SAN DIEGO – Assemblywoman Lorena Gonzalez, D-San Diego, is now recovering from a bilateral mastectomy surgery, and says there is “no cancer left.”
The North County native, born in Tri-City Hospital in Oceanside, is now back to work for her constituents in the South Bay. Gonzalez has overcome many challenges as a Latina, but her breast cancer diagnosis has been one of the biggest yet.
“I’m going to live, that is one thing the oncologist told me. This is not going to be comfortable. I have to have a double mastectomy but I’m going to be alive and I anticipate I’m going to be alive for a very long time despite cancer,” Gonzalez told FOX 5 before the operation.
Gonzalez was born on Mexican Independence Day, and says with a smile that “El Grito,” a tradition where Mexicans imitate the battle cry of the Mexican war the night before Independence Day – was made just for her.
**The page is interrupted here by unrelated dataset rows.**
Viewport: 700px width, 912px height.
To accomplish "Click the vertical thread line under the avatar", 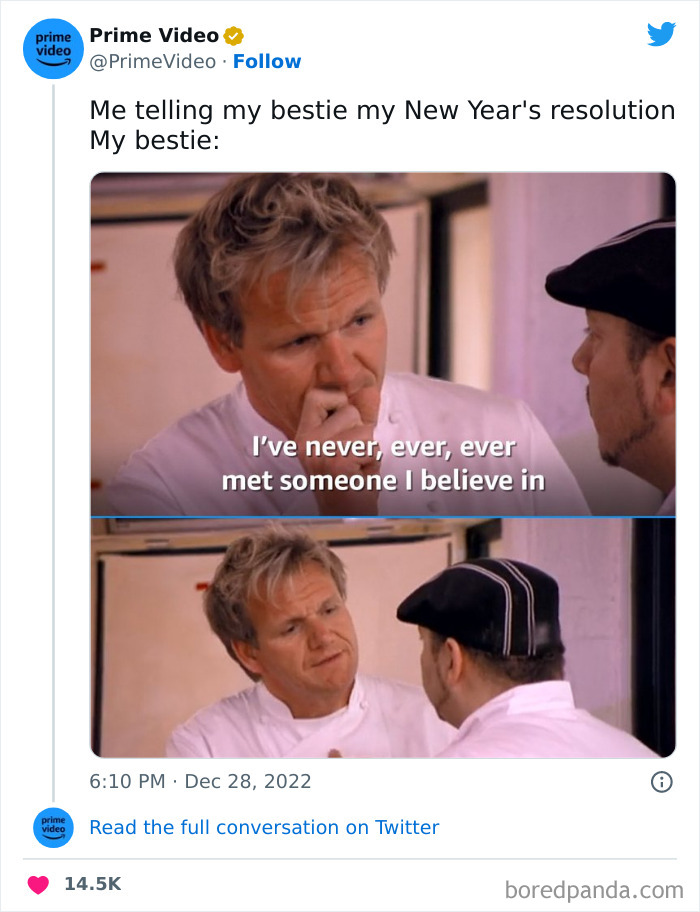I will [x=53, y=443].

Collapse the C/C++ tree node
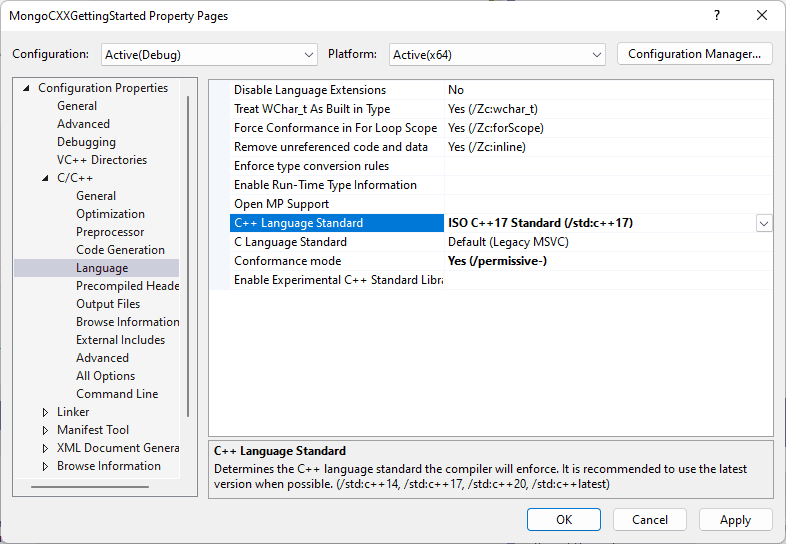[45, 178]
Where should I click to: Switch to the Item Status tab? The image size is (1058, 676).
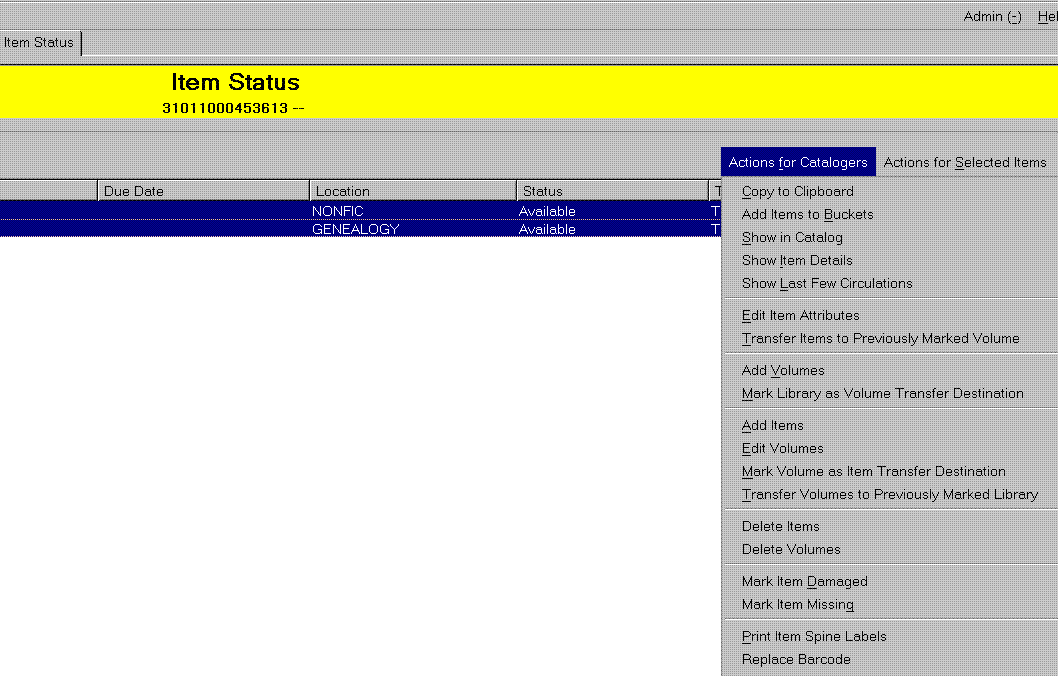click(39, 42)
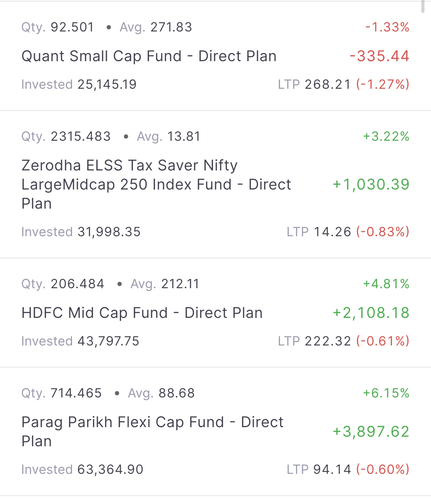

“That was the story I was told when I was a little girl and still believe it today,” she said.
Gonzalez’s father is a Mexican immigrant from Michoacán, Mexico.
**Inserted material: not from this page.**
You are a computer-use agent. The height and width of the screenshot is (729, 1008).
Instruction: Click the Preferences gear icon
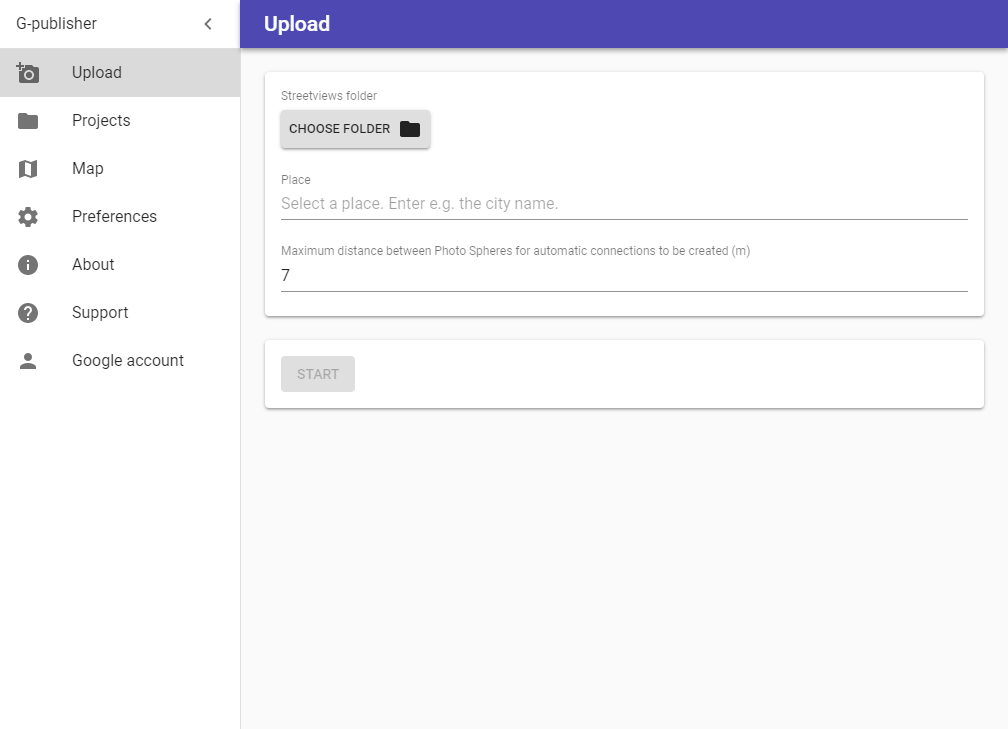click(x=28, y=217)
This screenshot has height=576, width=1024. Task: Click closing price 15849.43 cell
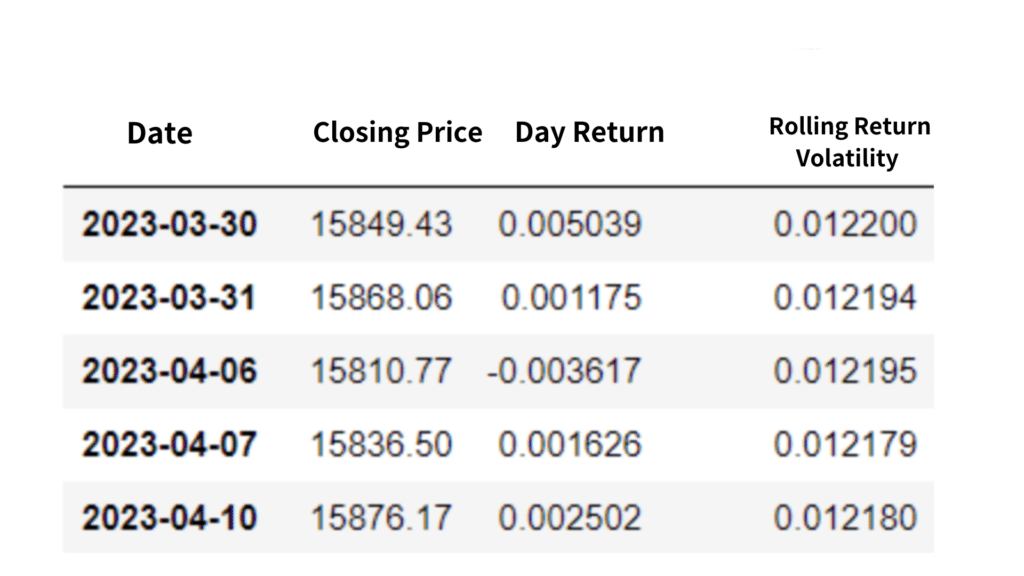(x=381, y=224)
“My father came to this country when he was a teenager. He came to start picking strawberries in the fields of north San Diego County, right there by the mission,” Gonzalez said.
Raised by her mother, Gonzalez worked hard in school and was accepted into Stanford University as a first-generation college student.
“My first few years in college I had imposter syndrome. There weren’t a lot of people who looked like me, that came from the same place I came from,” said Gonzalez.
Gonzalez now represents hundreds of thousands of Latinos who live in her South Bay district. She says they rely on her to get things done.
“We have changed laws dealing with immigration to normalize the livelihood of our mixed status families,” Gonzalez said.
“We have provided opportunities for ‘Dreamers,’ who are as American as those who had the opportunity to be born here,” she added, referring to people who were brought into the U.S. as children and now remain in the country as part of the Deferred Action for Childhood Arrivals program.
Gonzalez says there is always more work to be done, including an idea spurred by her battle with breast cancer: a change to policy that could give women more guidance after getting mammograms.
“We have to ensure we aren’t just telling women and providing the opportunity to be screened, but once that screening comes back questionable, to actually have the opportunity to have the diagnoses as well,” she told FOX 5.